An unofficial record of sorts may have been set 10 months ago when it comes to the San Antonio concert scene. That’s when Nightwish revealed it would be playing the Aztec Theatre in March 2016, a virtually unheard of case of advance notice that also served as a no-excuses scenario for catching the symphonic metal band in action.
The natives of Finland, fronted by an elegant Dutch dame with an operatic voice who saved the band’s future four years ago, made it well worth the wait Saturday night, treating approximately 1,500 fans to a magical 1-hour, 47-minute performance in support of Endless Forms Most Beautiful.
Floor Jansen, third in a line of female vocalists following Anette Olzon and Tarja Turunen for a band celebrating its 20th year, valiantly stepped in for her predecessor in October 2012 nine months into Nightwish’s world tour, debuting on stage in Seattle, as chronicled in the 2013 DVD “Showtime, Storytime” that included a documentary entitled “Please Learn the Setlist in 48 Hours.” Some 3 1/2 years later, Jansen showed the Alamo City why Nightwish made the right choice backed, largely and naturally, by guitarist Emppu Vuorinen, bassist Marco Hietala, keyboardist, chief songwriter and band founder Tuomas Holopainen, Uileann pipes player Troy Donockley and touring drummer Kai Hahto.

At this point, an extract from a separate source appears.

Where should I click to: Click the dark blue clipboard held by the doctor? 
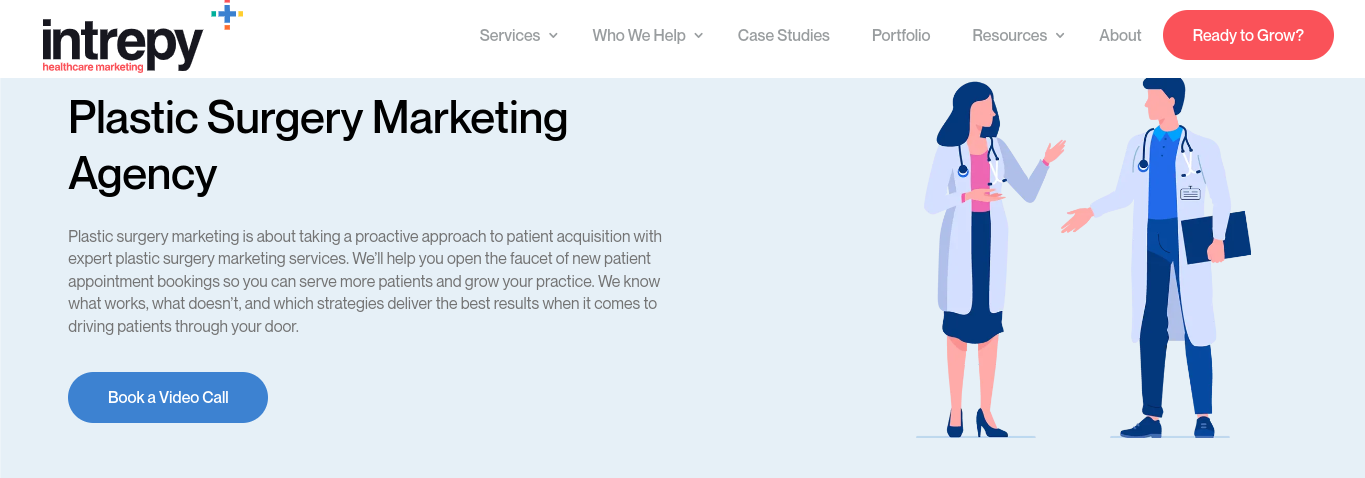[1215, 238]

Opening with the latest CD’s first track, “Shudder Before the Beautiful,” Nightwish took to the stage after fellow Finnish friends Sonata Arctica and Dutch openers Delain (coverage here), embarking on a 16-song trek that entertained and amazed. The number of tunes was one more than Jansen had to learn in two days when she first sang for the band, but perhaps no less challenging. Nightwish’s passages and lyrics can be complex and thus can’t be pulled off by just anyone. Yet Jansen did it with a flair not often shown by Olzon. Jansen not only sang beautifully and commanded the stage, but she was a windmilling, headbanging machine for most of the night, using her long, flowing hair to her advantage on highlights such as new tune “Weak Fantasy” and the Olzon-era “Last Ride of the Day” (watch SAMME footage of the latter here).
The fact the concert was taking place as the Spurs hosted the 62-6 Golden State Warriors at the AT&T Center was not lost on Jansen who, after the opening number, told the crowd, “We know there’s a big game tonight, but you came out to be with us. And we thank you.” However, the fact that Nightwish was also competing somewhat with a sold-out Deftones concert at the Lone Star Brewery may have been.
No matter. Nightwish delivered the goods throughout the set. A balanced performance featured seven new Jansen-era songs with four additional tunes apiece from each of the two previous vocalists’ stints (see setlist in slideshow). Not to be outdone, however, was Hietala, who sang lead on an “unofficial” Nightwish offering. Hietala, who guest stars on the new CD Ghostlights by Tobias Sammet’s Avantasia (click here for an exclusive interview with Sammet), did the honors on “While Your Lips Are Still Red.” The track was written for the 2007 Finnish film “Lieska” (The Matriarch).
The ballad saw the departure from the stage by Vuorinen while Donockley exchanged his Uileann pipes for the guitar in lieu of Nightwish’s regular lead guitarist. Uileann translates to “elbow” in Gaelic. The pipes do not require blowing into the instrument like standard bagpipes do. Not many bands, of course, have a pipe player, let alone allow him to interact with the crowd. But Donockley did just that upon introducing new tune “My Walden” when he said, “San Antonio translates to St. Anthony. You all knew that. But I bet you didn’t know that St. Anthony was the patron saint of headbanging. It’s true. We’re going to put that to the test with this next song.”
How refreshing to hear a band say something to a crowd it doesn’t say at every gig. Jansen did the same later on by referring to the Spurs-Warriors game again, this time referring to it as the “big basketball match.” That prompted Hietala to ask his singer, “Can I say something? I would choose rock over sports every time.”
For all the unusual timing and circumstances surrounding Jansen’s initial foray into the band in 2012, she wasn’t the newest member of Nightwish on stage. Hahto, known for his time in Wintersun, has filled in for original drummer Jukka Nevalainen since 2014, reportedly due to the latter’s struggles with insomnia. Hahto shined in particular on favorites such as “I Want My Tears Back” and “Ghost Love Score.”
The Aztec may not have afforded Nightwish the full production of pyro and the like. But it proved to be an appropriate setting given the band’s style of music, theatrical presence of its frontwoman and newest tunes heavy on a theme of evolution and the human species. Nightwish’s set truly showcased beautiful forms in more ways than one. With the band firing on all cylinders, it wouldn’t have been a bad thing if the show had been a little more endless as well.